"La nuit a encore cette aura de non droit", Amalia Fleuzal, photographe noctambule

Dans sa série photographiques Noctambules, Amalia Fleuzal raconte à l'argentique ses explorations urbaines mais aussi les personnages que l'on peut rencontrer la nuit.

Globalement, selon toi, qui sont ces gens qui vivent ou circulent la nuit ?

Il y a seulement quelques raisons pour lesquelles les gens circulent la nuit, et ces raisons sont toujours extrêmes. Soit c’est car ils ont passé une excellente soirée, que l’alcool a coulé – parfois à flot – et qu’il est temps de rentrer chez soi ou de trouver une manière de perpétuer  l’euphorie. C’est à ce moment que la  « bonne soirée » peut sévèrement  basculer. Une chute, une action non réfléchie, l’alcoolémie qui rattrape. La nuit peut virer au cauchemar. C’est ce que je recherche dans mon travail photographique, que l’on se demande si l’on est plus proche de la scène de crime ou de la simple flânerie nocturne.

Car oui, l’autre population qui circule la nuit, ce sont les fous. Ou tout du moins ceux qui ne parviennent pas à s’intégrer dans la société. Bien que régulée, la royaume de la nuit a encore cette aura de « zone de non-droit », comme si, ce qui se passaient la nuit ne pouvaient avoir de répercussion le lendemain matin. C’est la nuit que l’on rencontre la vraie nature humaine et que l’on fait les rencontres les marquantes. C’est très intéressant à documenter.

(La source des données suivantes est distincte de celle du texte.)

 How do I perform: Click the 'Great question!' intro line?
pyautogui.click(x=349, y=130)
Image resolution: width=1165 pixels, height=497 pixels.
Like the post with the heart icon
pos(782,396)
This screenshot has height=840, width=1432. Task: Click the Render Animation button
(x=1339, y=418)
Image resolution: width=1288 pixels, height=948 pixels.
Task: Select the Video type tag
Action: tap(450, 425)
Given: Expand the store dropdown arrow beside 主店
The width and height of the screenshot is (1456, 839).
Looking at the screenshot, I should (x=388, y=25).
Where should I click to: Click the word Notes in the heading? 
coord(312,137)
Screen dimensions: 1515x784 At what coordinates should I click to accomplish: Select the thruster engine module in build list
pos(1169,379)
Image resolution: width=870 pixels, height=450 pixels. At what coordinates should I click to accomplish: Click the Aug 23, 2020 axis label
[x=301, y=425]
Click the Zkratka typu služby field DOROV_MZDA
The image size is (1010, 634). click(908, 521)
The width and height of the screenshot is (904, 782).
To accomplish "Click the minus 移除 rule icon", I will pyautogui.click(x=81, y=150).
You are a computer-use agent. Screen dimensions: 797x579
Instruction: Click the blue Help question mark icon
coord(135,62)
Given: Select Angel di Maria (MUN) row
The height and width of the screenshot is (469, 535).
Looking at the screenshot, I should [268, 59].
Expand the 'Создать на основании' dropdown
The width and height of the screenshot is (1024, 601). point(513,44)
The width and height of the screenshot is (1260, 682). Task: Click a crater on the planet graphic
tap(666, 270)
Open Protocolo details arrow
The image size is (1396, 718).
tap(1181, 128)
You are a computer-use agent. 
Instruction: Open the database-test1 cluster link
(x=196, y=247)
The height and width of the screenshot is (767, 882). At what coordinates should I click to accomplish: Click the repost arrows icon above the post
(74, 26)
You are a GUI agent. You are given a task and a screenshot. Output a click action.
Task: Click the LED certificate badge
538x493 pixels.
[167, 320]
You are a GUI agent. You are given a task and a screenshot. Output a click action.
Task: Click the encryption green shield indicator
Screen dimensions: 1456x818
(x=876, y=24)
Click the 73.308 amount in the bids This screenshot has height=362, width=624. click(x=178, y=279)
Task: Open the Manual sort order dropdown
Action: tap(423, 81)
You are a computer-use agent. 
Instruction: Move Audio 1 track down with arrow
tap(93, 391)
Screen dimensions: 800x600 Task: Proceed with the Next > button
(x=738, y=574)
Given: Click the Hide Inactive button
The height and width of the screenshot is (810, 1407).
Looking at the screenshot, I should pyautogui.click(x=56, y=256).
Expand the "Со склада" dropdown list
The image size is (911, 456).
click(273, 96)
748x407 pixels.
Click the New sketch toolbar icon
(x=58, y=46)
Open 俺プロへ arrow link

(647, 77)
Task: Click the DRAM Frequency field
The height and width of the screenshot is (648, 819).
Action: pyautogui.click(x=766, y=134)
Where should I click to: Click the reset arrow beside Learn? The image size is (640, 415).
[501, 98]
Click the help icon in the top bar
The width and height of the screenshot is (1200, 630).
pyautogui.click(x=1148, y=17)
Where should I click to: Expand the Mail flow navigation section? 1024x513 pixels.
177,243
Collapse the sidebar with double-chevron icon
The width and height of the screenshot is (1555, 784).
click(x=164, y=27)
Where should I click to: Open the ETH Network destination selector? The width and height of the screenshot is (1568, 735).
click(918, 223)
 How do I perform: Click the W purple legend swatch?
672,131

D’ailleurs comment procèdes-tu ? As-tu un parcours précis ? Es-tu accompagnée ?

Durant ma maîtrise, je travaillais sur le thème de la ville que j’abordais par le biais de la flânerie. Il n’y avait pas d’être humain à ce moment-là dans mes photos. Peut-être parce que j’apprivoisais ma nouvelle ville. Mais peu à peu les gens qui gravitaient autour de moi sont devenus les personnages principaux de mes photos. C’est pour cela que j’ai commencé à déambuler avec des amis dans les rues la nuit et à documenter toutes nos rencontres et aventures. Nous n’avons donc pas un parcours précis mais celui-ci s’adapte souvent à ce que l’on connaît déjà. Au final, encore une fois, seules les rencontres nous sortent de nos « rues de confort ».  Je ne dirais donc pas forcément que je prends en photo ce que je connais, mais plutôt que je prends en photo ce que j’explore.

À quelles contraintes photographiques fais-tu face en faisant de la photographie la nuit ? Le flash est-il obligatoire ?

Cela coule de source  mais étant donné que « Noctambules »  se passe surtout la nuit, dans des lieux où il y a peu de lumières, par moments l'utilisation du flash est effectivement inévitable. Mais j'aime son effet. Il produit des images très intenses et crues. Ce qui correspond très bien avec mes sujets en ce moment. Néanmoins, photographier sans flash est tout à fait possible, mais il faut prendre en compte l’éclairage urbain. Très présent en centre-ville, celui-ci a tendance à être moins omniprésents et moins entretenus à mesure que l’on quitte les « beaux quartiers ». Rien que ça, cela peut raconter une histoire, recontextualiser tes « personnages ». Une ampoule de lampadaire en moins et c’est à la fois toute ta photo et sa signification qui est différente. La nuit, chaque détail est encore plus important.

C’est pour cela que tu utilises de l’argentique ?

Au début, je n’avais pas vraiment choisi de caméras particulières. Au moment où j’ai décidé de travailler en argentique j’utilisais les caméras de l’école et celles qu’on me prêtait. Au final, comme la nuit est quasi uniquement composée de contraste, social et artistique, l’argentique capture parfaitement cette dichotomie.